We've been talking informally about "correct predictions", what exactly does that mean? A key point is that I'm only talking about predicting the next mental state, not the state of the entire world.
Simply not representing things in your mental model is a valid way to get good predictive accuracy under this framework. As a pathological example, the empty model (which doesn't track any variables) makes perfect predictions about everything it tracks. In the framing I'm using here, its only drawback is that it doesn't let the robot know when it has succeeded—it doesn't contain enough information to compute the robot's utility.
Informally, I've said that a mental model is good to the extent to which it allows predicting its own future state (and representing the objective). More formally, we can represent this idea using commutative diagrams of the following form:
Let's break this down:
I'll be quite lax with what we mean by "approximately"—in general, this will depend a lot on what the world state and mental model state are. This post is mainly meant to present conceptual ideas, so I'll just appeal to intuitive notions of what it means for maps to be "approximately" the same in all of the examples.
Let's look at some more examples of this commutative diagram:
(1) If you want to model celestial mechanics, a good approach is to track the center of mass and its velocity for each body. You can predict how these variables are going to evolve over time pretty well using just the variables themselves. It can also make sense to track only the position and velocity of the body you care about, relative to the body with the biggest gravitational influence (e.g. you can mostly ignore other planets and the sun when predicting how a satellite orbiting close to earth is going to move).

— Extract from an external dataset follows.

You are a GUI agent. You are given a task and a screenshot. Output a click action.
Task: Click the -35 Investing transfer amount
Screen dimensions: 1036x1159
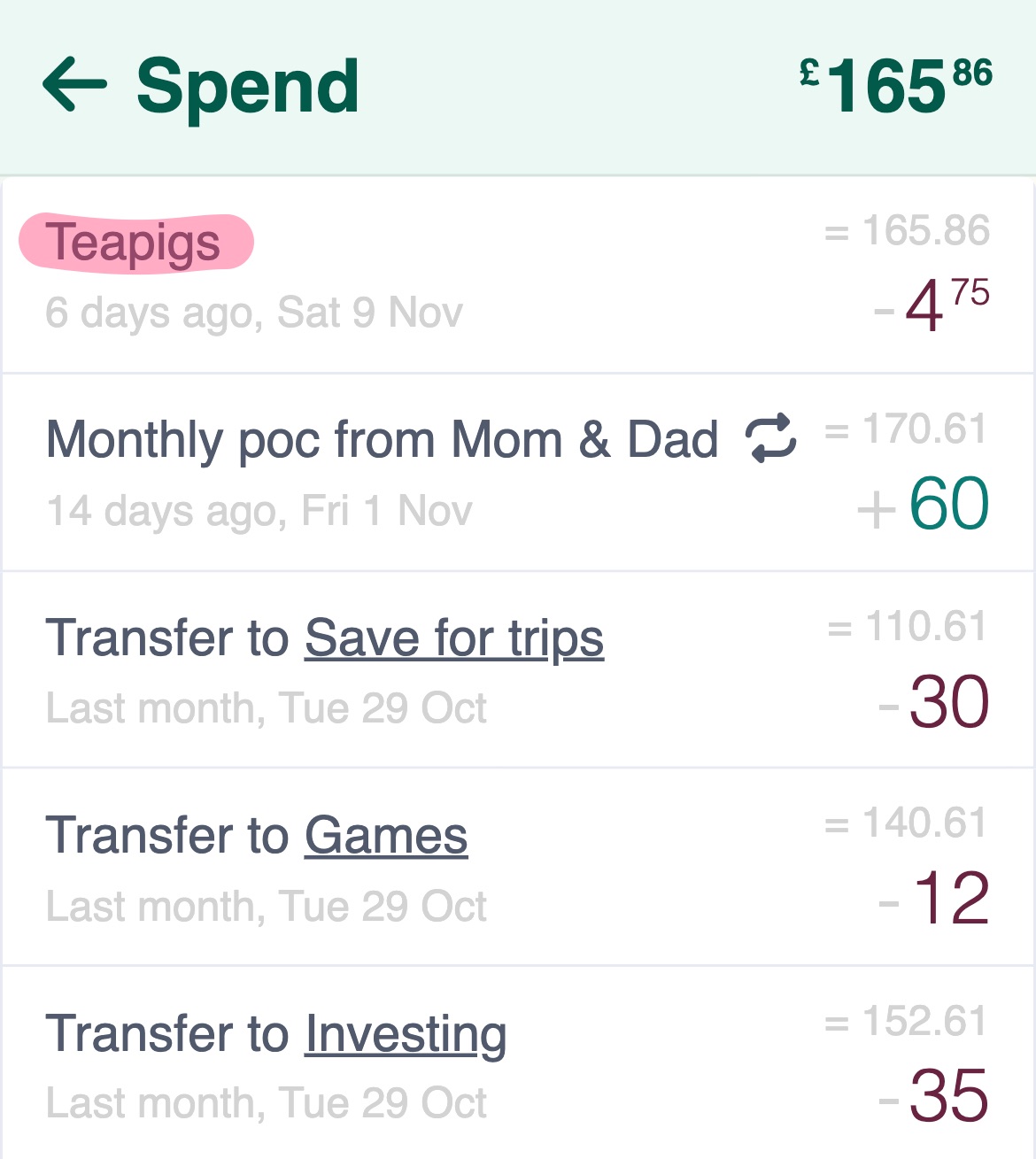tap(934, 1096)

(2) When playing a strategy video game, you'll likely use a mental model consisting of variables like the resources you have, where your and other players' units are, etc. This allows you to make reasonable predictions about how these variables will change (conditioned on specific actions). On the other hand, if your mental model consisted of a small random subset of the pixels on your screen, you would likely be much worse at predicting future values of those pixels.

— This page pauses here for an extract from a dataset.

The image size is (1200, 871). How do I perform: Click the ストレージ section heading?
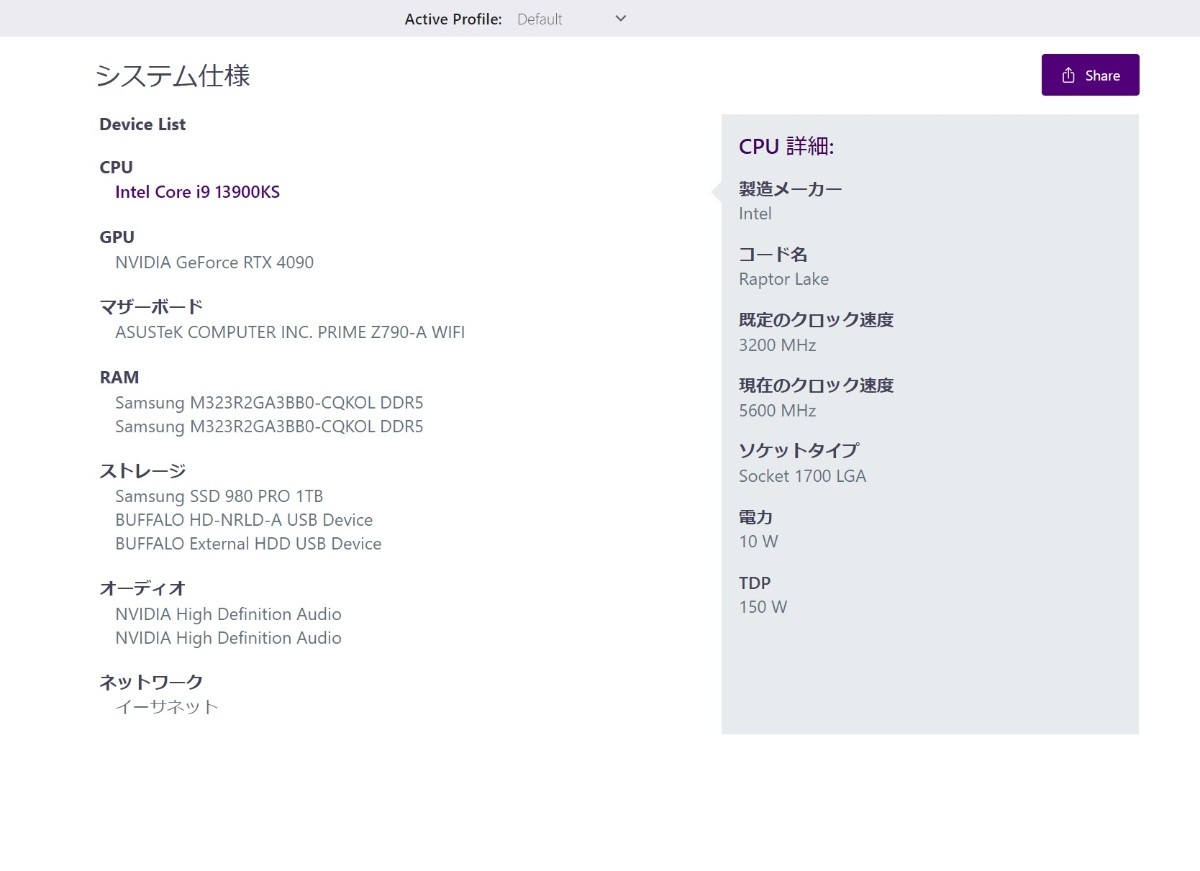[143, 471]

(3) Suppose you're drawing red, green, and blue balls from an urn without replacement. You know how many balls of each color there are initially, and at each timestep you draw another ball. You can of course only make probabilistic predictions, but you would like those to be as close to optimal as possible. Some good models are:
etc. In each of these cases, you can predict the next state of your mental model just as well as if you had access to the entire true state of the urn. But a bad model would be to track the product of how many blue and how many red balls you've drawn. If this product is currently four, the ideal prediction of the next product is different depending on whether it's e.g. four blue balls and one red ball, or two balls of each color. So if the product is what you care about, you should include additional information in your mental state.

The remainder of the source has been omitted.